■ PROBLEM TO SOLVE ■
Rewrite the records between the lines containing "Given: Click the Permissions" and "pyautogui.click(x=83, y=171)", inclusive, as a Markdown table with the columns Row and Line, leaving out blank lines.

----------

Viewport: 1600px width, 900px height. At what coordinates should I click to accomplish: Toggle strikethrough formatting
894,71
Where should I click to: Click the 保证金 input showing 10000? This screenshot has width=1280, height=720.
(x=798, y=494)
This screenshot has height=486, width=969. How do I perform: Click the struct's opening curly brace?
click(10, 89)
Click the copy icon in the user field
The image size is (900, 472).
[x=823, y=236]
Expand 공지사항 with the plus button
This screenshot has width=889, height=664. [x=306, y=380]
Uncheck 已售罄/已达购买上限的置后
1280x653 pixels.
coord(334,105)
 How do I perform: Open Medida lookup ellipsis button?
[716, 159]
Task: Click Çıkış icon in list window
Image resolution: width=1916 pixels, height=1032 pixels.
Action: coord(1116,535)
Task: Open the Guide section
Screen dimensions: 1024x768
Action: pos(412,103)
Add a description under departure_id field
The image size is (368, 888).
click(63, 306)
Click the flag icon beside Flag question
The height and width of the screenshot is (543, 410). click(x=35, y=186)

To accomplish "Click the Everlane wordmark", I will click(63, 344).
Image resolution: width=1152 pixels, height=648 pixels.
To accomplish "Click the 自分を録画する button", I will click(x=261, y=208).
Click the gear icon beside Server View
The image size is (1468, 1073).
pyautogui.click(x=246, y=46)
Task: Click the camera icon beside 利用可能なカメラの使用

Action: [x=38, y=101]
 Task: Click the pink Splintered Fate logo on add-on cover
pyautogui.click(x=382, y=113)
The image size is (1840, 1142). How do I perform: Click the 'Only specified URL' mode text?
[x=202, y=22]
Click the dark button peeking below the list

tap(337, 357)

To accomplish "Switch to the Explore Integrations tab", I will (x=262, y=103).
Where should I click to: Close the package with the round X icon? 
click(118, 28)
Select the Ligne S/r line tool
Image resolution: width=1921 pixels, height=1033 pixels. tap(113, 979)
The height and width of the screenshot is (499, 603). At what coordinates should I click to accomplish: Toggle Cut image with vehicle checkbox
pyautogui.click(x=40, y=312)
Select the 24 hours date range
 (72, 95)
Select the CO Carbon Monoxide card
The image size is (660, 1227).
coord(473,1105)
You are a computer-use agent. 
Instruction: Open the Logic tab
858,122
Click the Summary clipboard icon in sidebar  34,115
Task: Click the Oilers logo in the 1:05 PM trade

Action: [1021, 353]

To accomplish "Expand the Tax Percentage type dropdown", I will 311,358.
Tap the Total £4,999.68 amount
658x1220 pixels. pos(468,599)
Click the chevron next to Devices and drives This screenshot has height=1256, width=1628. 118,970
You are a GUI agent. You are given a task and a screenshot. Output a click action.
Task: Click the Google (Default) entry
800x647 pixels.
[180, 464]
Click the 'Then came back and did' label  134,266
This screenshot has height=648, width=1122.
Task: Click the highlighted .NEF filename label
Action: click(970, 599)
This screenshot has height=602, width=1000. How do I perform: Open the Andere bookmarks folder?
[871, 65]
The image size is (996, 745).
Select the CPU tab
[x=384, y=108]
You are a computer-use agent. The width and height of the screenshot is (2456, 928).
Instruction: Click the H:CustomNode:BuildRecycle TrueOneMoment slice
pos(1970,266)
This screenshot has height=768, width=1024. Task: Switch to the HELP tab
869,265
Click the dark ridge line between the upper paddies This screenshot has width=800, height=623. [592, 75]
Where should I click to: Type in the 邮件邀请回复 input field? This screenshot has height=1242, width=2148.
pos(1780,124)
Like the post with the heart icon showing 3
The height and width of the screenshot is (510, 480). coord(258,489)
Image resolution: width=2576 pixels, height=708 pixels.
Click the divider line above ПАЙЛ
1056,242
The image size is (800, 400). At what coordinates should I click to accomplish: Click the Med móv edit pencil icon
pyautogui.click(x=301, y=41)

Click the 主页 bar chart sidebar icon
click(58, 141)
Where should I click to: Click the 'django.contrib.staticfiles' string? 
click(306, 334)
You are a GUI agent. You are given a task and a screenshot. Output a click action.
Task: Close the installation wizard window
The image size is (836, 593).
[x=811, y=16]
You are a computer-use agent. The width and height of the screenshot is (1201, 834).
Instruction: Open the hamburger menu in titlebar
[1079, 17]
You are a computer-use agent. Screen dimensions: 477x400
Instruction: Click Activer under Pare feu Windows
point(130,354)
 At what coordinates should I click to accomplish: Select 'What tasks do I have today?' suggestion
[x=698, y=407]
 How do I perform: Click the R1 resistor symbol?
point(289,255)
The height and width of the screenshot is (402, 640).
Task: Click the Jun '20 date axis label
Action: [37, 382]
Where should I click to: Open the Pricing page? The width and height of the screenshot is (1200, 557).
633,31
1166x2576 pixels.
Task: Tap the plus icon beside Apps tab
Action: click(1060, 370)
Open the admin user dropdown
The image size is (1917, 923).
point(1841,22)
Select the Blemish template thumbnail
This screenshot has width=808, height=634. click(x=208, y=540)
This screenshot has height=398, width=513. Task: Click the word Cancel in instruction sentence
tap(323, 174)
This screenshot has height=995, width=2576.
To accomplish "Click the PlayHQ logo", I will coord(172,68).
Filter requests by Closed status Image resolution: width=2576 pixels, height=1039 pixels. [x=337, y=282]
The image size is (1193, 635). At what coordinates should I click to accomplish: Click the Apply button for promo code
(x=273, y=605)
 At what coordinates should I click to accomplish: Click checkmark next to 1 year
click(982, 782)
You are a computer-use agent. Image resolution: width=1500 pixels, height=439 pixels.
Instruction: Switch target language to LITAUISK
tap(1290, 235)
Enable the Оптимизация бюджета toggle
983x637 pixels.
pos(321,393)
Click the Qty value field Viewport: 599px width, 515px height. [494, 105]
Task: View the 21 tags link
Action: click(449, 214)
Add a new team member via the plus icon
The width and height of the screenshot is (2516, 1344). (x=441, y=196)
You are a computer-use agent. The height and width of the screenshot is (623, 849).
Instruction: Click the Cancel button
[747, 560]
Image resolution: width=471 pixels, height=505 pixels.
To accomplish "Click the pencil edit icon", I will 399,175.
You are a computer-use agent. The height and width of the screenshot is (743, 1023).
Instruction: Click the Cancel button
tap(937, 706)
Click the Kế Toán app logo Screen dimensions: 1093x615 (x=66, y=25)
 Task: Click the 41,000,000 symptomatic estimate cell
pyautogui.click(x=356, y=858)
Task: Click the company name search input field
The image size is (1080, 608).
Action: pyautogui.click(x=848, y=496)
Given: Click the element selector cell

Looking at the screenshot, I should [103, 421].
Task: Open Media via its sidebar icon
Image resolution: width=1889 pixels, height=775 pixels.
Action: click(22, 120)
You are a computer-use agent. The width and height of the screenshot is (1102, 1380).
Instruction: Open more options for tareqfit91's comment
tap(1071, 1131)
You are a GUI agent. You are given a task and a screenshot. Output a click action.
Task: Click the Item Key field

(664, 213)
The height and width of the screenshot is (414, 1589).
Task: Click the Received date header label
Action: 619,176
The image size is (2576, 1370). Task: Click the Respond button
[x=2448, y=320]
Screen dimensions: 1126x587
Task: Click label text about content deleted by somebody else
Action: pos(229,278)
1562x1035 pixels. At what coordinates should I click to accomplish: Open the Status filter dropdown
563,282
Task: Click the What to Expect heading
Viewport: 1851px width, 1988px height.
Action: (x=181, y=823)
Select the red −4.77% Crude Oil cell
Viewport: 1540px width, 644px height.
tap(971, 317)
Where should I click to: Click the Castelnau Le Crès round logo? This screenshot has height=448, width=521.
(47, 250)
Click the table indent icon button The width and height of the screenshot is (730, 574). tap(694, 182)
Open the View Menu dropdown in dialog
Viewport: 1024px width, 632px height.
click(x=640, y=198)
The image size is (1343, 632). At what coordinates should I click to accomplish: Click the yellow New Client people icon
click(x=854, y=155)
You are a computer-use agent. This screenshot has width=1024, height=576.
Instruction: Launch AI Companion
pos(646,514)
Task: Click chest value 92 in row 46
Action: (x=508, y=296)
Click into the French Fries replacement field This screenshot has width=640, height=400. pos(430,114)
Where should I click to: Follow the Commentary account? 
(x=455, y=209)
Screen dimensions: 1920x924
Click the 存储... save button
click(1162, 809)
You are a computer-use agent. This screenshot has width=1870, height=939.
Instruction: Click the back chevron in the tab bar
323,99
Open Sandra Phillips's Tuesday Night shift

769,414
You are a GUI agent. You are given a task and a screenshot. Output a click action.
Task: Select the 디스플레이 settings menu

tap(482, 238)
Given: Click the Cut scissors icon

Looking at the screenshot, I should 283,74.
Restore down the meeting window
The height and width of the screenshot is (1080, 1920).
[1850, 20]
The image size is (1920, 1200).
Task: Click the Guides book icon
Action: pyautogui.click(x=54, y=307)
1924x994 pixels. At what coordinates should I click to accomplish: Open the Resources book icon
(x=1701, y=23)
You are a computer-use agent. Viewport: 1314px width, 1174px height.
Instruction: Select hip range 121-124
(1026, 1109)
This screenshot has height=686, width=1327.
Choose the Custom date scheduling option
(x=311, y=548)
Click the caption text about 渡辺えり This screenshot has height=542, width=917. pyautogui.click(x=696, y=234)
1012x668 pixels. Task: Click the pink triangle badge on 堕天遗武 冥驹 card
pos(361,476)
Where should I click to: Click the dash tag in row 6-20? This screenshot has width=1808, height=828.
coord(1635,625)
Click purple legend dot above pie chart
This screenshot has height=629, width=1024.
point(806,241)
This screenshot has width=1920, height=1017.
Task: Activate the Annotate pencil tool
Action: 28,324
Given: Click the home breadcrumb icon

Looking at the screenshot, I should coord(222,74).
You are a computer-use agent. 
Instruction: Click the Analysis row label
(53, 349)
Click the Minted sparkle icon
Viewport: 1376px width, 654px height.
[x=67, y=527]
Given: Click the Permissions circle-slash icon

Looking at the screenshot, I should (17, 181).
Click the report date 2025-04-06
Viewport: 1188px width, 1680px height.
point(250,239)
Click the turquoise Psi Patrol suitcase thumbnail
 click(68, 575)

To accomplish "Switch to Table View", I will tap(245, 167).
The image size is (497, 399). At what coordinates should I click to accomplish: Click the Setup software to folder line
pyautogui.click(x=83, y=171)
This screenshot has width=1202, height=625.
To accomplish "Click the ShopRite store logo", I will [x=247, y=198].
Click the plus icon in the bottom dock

----------

■ ANSWER FOR THIS EXERCISE ■
| Row | Line |
|---|---|
| 1 | Given: Click the Permissions circle-slash icon |
| 2 | Looking at the screenshot, I should (17, 181). |
| 3 | Click the report date 2025-04-06 |
| 4 | Viewport: 1188px width, 1680px height. |
| 5 | point(250,239) |
| 6 | Click the turquoise Psi Patrol suitcase thumbnail |
| 7 |  click(68, 575) |
| 8 | To accomplish "Switch to Table View", I will tap(245, 167). |
| 9 | The image size is (497, 399). At what coordinates should I click to accomplish: Click the Setup software to folder line |
| 10 | pyautogui.click(x=83, y=171) |